Künstler Gunter Demnig verlegt die ersten Stolpersteine in Vaihingen

Artikel aus der Filder Zeitung vom 11.11.2006:

Gegen das Vergessen
 
Künstler Gunter Demnig verlegt die ersten Stolpersteine in Vaihingen
 
Vaihingen. 1941 haben die Nazis das Ehepaar Henriette und Franz Fried deportiert. Ihnen zum Gedenken hat der Künstler Gunter Demnig gestern zwei Stolpersteine vor dem Haus der Deutschen Bank an der Hauptstraße verlegt.

Von Alexandra Böttinger

"Wir sind sehr dankbar, dass diese Steine verlegt wurden. Unsere Verwandten haben kein Grab. Bisher hatten wir keinen Ort, an dem wir trauern konnten. Nun gibt es diese Stolpersteine, und unsere Verwandten können nicht mehr vergessen werden", sagte Anita Rosenak bei der Verlegung der Steine am Freitag. "Außerdem werden auch andere Bürger auf das Schicksal dieser Menschen aufmerksam gemacht", ergänzte ihre Schwester Julia. Die beiden Frauen aus Großbritannien sind Urenkelinnen von Franz Frieds Schwester Melanie. Die Initiatoren der Gruppe "Stolpersteine für Vaihingen", Elisabeth und Karl-Horst Marquart, hatten die beiden Schwestern ausfindig gemacht und nach Stuttgart eingeladen.

Das Ehepaar Fried war nach dem Ersten Weltkrieg nach Stuttgart gekommen. Franz Fried leitete von 1919 bis 1939 die Bank an der Hauptstraße 11 in Vaihingen. Von 1929 bis 1938 wohnten er und seine Frau Henriette in den Räumen im ersten Stock des Gebäudes. "Für hunderte von Jahren haben Bürger jüdischen Glaubens in Deutschland gelebt. Sie waren nicht anders als andere, sie hatten die deutsche Kultur verinnerlicht. Es ist unbegreiflich, warum die Nazis sie vernichten wollten," sagte Anita Rosenak. Am 1. April 1939 wurde Franz Fried vorzeitig in den Ruhestand entlassen. Am 28. November 1941 holte die Geheime Staatspolizei (Gestapo) das Ehepaar aus seiner Wohnung ab. Mit dem ersten Deportationszug, der Stuttgart verließ, wurden sie nach Riga in das Lager Jungfernhof gebracht. Wie sie gestorben sind, ist ungewiss. "Ich möchte meinen Verwandten sagen, dass wir noch immer hier sind. Es gibt noch immer Nachfahren der Familie Fried, aber das Dritte Reich gibt es nicht mehr", so Julia Rosenak.
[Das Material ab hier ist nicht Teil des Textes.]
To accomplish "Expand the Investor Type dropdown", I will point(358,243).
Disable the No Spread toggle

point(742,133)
Die beiden Stolpersteine vor der Bank an der Hauptstraße 11 sind die ersten in Vaihingen. Gunter Demnig hat sie selbst verlegt. "Es sind keine Grabsteine, aber es sind Schlusssteine", sagte der Künstler und Initiator des bundesweiten Projekts. Seit 1993 hat Gunter Demnig mehr als 6000 dieser kleinen Denkmäler in ganz Deutschland vor den Häusern von NS-Opfern in den Gehweg eingelassen. Die zehn mal zehn Zentimeter großen Pflastersteine sind mit einer Messingtafel versehen, auf denen unter der Überschrift "Hier wohnte . . ." die wichtigsten Daten der Opfer eingraviert sind: Name, Lebensdaten und Todesursache.
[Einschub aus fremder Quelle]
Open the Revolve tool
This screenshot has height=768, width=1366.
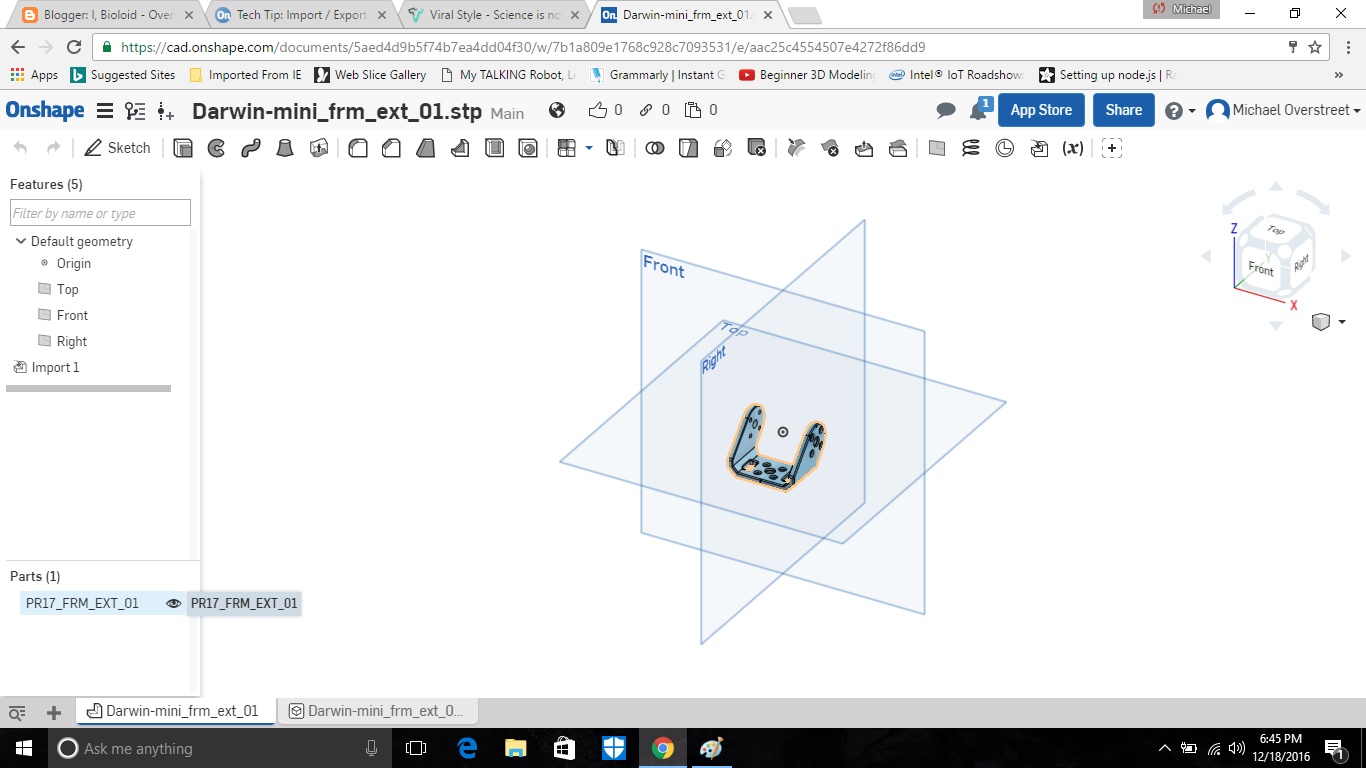pos(217,148)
Viele Vaihinger Bürger waren bei der Verlegung der Stolpersteine vor Ort dabei. "Die Deutschen sind schuldig gewesen. Sie haben damals tausende von Juden ermordet", sagt Anita Rosenak, "aber die Nachfahren trifft keine Schuld, sie sind für den Massenmord nicht verantwortlich. Aber sie haben die Verantwortung, aus den Fehlern der Vergangenheit zu lernen, und sie dürfen nicht vergessen, was damals geschehen ist."